→ Extracted records:
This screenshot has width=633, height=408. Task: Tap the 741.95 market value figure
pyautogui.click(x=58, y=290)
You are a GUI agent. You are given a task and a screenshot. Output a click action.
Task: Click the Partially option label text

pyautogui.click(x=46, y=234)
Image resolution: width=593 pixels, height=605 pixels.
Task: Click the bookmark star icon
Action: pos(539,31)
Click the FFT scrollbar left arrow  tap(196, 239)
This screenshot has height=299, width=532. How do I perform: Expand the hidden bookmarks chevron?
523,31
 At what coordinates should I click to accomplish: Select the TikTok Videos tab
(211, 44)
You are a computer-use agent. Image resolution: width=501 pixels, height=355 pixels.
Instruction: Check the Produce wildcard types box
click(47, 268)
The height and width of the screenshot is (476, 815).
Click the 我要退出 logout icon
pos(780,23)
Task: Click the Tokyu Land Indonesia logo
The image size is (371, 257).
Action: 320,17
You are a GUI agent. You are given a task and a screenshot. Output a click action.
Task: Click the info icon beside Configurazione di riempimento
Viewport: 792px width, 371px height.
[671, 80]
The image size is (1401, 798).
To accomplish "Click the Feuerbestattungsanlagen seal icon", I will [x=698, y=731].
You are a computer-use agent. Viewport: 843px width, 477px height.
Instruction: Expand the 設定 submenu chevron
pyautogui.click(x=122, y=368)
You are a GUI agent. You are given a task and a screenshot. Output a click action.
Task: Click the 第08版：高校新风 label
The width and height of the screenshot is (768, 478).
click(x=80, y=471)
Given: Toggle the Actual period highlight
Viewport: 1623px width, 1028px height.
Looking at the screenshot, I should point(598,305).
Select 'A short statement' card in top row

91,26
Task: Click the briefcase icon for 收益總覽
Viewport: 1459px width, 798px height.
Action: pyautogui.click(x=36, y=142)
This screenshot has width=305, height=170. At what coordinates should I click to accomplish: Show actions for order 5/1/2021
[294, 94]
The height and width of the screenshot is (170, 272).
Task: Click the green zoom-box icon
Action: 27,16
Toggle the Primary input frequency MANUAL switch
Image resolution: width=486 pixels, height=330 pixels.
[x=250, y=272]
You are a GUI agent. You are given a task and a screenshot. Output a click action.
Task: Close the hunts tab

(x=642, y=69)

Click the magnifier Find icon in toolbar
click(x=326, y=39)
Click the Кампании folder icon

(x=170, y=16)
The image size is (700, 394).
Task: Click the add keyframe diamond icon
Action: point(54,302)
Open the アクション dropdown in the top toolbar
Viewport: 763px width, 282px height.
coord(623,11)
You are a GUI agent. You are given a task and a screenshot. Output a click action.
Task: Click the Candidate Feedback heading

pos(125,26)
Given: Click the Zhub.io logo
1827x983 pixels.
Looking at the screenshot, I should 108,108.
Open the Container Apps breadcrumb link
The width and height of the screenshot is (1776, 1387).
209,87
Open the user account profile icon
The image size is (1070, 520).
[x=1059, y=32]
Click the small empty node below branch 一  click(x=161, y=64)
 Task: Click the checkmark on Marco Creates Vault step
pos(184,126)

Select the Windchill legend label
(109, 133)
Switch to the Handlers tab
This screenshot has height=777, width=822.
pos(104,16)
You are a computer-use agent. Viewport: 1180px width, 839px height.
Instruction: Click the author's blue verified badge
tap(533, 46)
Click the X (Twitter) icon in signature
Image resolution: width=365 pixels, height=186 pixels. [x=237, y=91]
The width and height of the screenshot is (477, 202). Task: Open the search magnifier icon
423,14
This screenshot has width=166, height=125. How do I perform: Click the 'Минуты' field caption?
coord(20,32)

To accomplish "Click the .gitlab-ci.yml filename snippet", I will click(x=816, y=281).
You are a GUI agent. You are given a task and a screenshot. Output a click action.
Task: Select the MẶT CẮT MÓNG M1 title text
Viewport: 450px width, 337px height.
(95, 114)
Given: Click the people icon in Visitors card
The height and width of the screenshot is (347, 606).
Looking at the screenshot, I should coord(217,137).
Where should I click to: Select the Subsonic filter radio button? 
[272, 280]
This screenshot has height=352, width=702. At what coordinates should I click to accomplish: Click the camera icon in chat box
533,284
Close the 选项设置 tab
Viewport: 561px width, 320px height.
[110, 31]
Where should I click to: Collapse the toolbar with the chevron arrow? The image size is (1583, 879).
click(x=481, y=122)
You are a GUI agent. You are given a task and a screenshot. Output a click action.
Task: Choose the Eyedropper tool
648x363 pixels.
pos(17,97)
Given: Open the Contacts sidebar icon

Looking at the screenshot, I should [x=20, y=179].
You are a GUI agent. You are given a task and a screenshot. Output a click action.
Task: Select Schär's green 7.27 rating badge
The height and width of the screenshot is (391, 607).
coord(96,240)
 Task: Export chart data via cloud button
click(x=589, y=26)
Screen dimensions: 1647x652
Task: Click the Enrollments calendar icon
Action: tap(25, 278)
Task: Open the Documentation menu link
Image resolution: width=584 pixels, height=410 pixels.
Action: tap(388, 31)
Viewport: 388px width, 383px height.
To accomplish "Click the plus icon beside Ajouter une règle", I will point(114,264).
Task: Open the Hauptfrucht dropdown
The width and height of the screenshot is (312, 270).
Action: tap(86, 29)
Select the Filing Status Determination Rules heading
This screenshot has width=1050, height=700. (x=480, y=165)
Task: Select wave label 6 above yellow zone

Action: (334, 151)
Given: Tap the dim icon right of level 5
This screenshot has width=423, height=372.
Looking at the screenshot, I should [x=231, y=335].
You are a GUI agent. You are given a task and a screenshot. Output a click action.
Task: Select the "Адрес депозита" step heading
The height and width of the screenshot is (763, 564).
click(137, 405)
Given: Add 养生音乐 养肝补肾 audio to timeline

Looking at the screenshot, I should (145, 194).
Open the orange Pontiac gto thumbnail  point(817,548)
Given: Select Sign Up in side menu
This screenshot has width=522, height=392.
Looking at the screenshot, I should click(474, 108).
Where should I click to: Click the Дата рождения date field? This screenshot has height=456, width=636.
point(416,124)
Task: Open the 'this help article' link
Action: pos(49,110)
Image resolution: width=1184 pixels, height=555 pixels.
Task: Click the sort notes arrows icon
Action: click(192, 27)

→ Aim: Convert the data from the line with "You are a computer-use agent. Viewport: 843px" to the line with "[x=250, y=272]", both included, into a Markdown table with the columns No. and Text. Number each line in No., put the line itself in Text, and leave out blank lines.

→ Correct output:
| No. | Text |
|---|---|
| 1 | You are a computer-use agent. Viewport: 843px width, 477px height. |
| 2 | Instruction: Expand the 設定 submenu chevron |
| 3 | pyautogui.click(x=122, y=368) |
| 4 | You are a GUI agent. You are given a task and a screenshot. Output a click action. |
| 5 | Task: Click the 第08版：高校新风 label |
| 6 | The width and height of the screenshot is (768, 478). |
| 7 | click(x=80, y=471) |
| 8 | Given: Toggle the Actual period highlight |
| 9 | Viewport: 1623px width, 1028px height. |
| 10 | Looking at the screenshot, I should point(598,305). |
| 11 | Select 'A short statement' card in top row |
| 12 | 91,26 |
| 13 | Task: Click the briefcase icon for 收益總覽 |
| 14 | Viewport: 1459px width, 798px height. |
| 15 | Action: pyautogui.click(x=36, y=142) |
| 16 | This screenshot has width=305, height=170. At what coordinates should I click to accomplish: Show actions for order 5/1/2021 |
| 17 | [294, 94] |
| 18 | The height and width of the screenshot is (170, 272). |
| 19 | Task: Click the green zoom-box icon |
| 20 | Action: 27,16 |
| 21 | Toggle the Primary input frequency MANUAL switch |
| 22 | Image resolution: width=486 pixels, height=330 pixels. |
| 23 | [x=250, y=272] |